This post is about about responding to failure.

Last night was round 3 of the NPCC August chess tournament.

  • Round 1 – I played a 16 year old and lost a close game which I was totally fine with.
  • Round 2 – I played a 7 year old and beat him because he was fucking 7 years old.
  • Last night – I played Rishi, a ~12 year old boy.

Rishi was not a highly rated player and I went in thinking “I should probably win this.” But that didn’t happen. In fact, the opposite happened! I lost. Rishi kind of crushed me. Here’s the game.

Not only that, he subtly shit talked me. After 18: Qxc3, when I was already kind of toast, he said “There was a better move there“. No shit Rishi! There’s always a better move, do you think I’d be losing to you if I knew what the better move was???
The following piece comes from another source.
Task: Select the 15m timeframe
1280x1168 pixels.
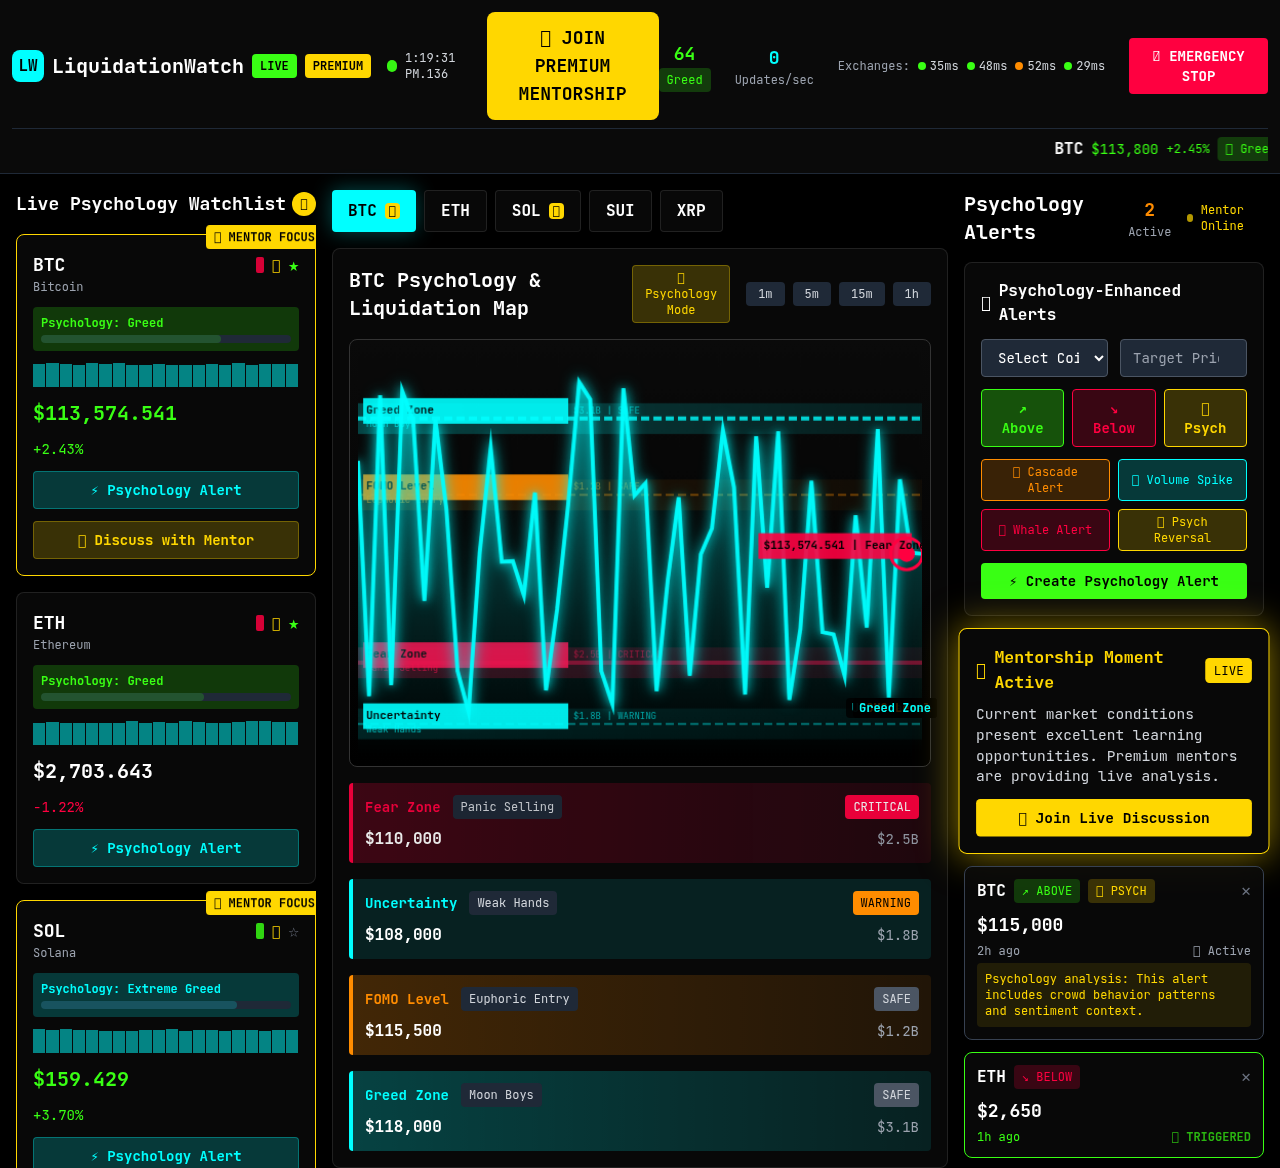Action: pos(861,294)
Once the writing was on the wall I felt pretty dejected. Other players can walk around the hall and whenever they would walk to our board and see that I was losing I just felt… embarrassed. As if they were saying to themselves “jeez, this new guy fucking sucks“.

And on the drive home, after two weeks of feeling like I might be on to something new that I like, I instead thought “I just got pwned by one of the lowest rated players here, why am I wasting my time?“.
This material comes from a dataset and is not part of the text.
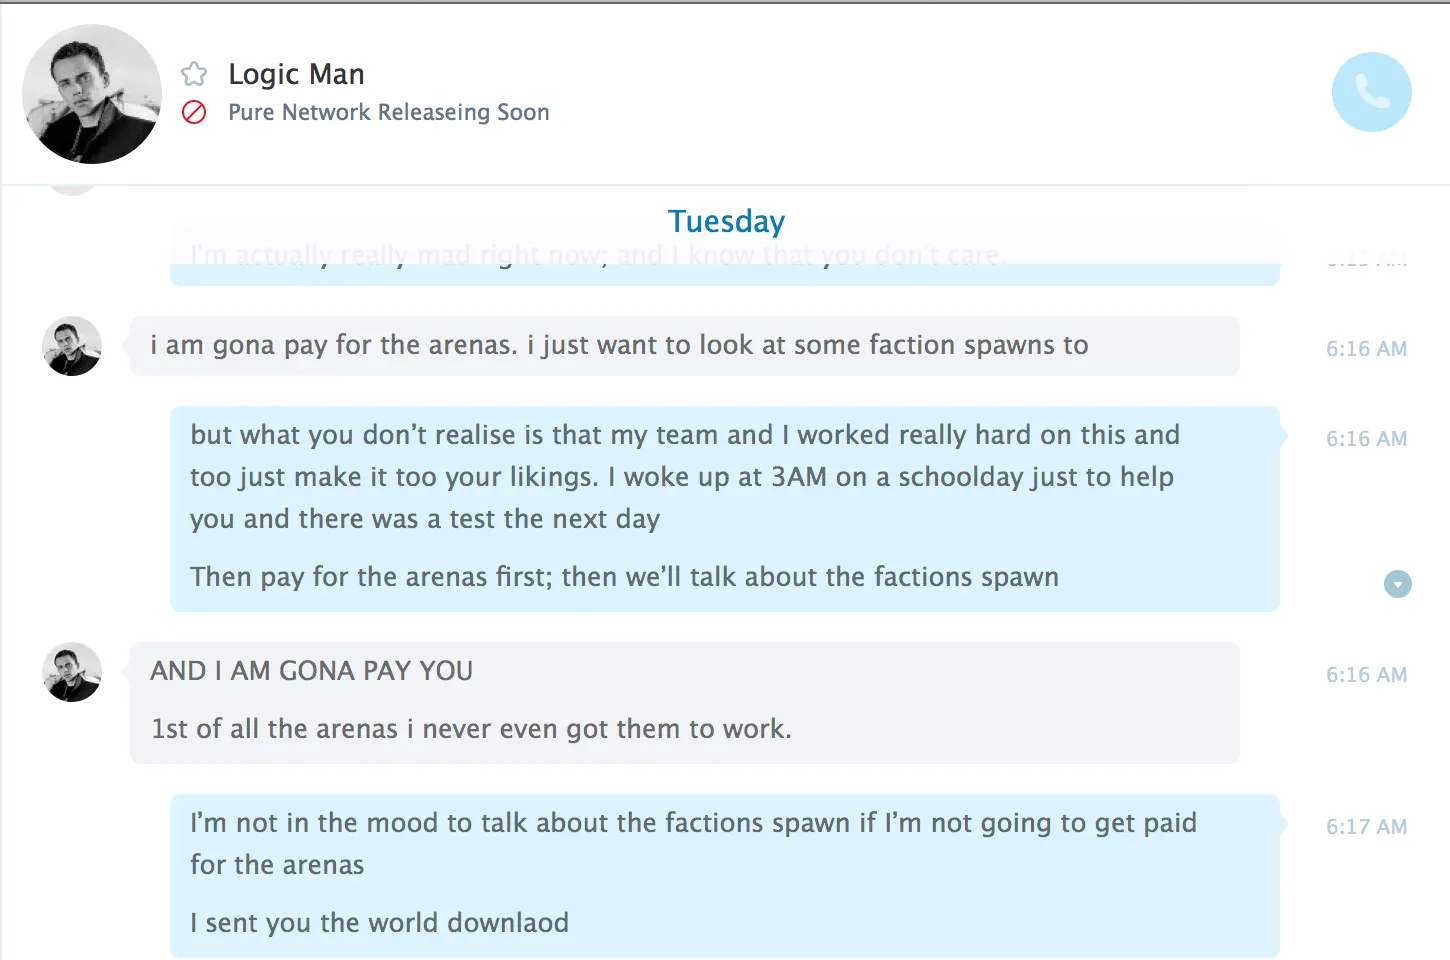Toggle the favorite star for Logic Man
Which brings us to this morning. If I follow my feeling from last night I would say I’m just not that good and stick to chess as an online hobby.
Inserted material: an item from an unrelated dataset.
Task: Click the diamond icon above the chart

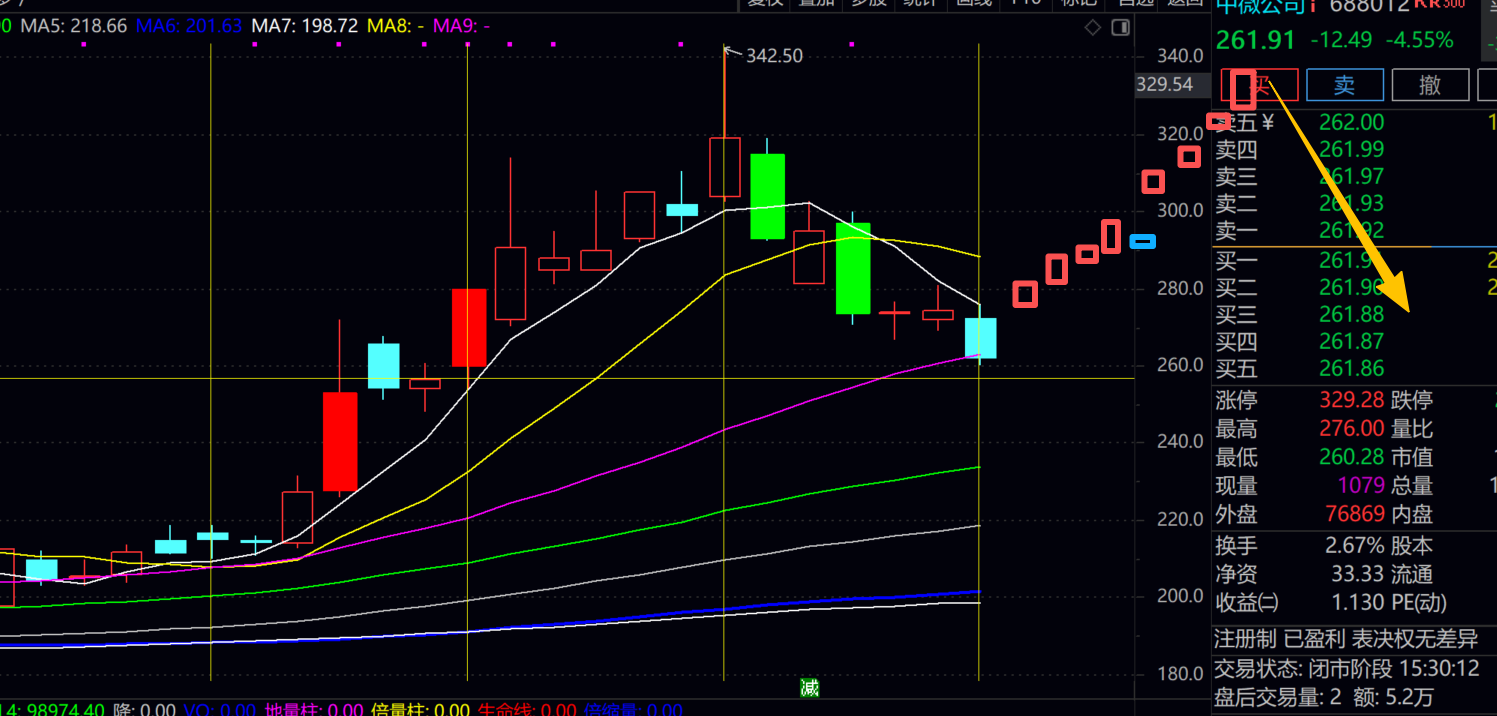Action: (x=1092, y=27)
But good is relative! Am I “good” at running, for example? I mean, kind of, apparently my 2:33 marathon puts me in the top 0.25%, but there are still thousands of runners way faster than me. That marathon was a success because I felt it proved what I was ultimately capable of, not because of where I placed.

To me, losing to Rishi does not reflect what I am capable of. I was embarrassed by it the same way I’d be embarrassed by a 3:00 marathon; to some that would be great, but to myself, it’s disappointing.

I enjoyed playing these games and want to prove to myself that I’m better than Rishi. So this is me saying that I’m not giving up! There are more chess tournaments in my future. You can’t give up just because someone is better than you at something. Especially when it’s a 12 year old Indian boy named Rishi.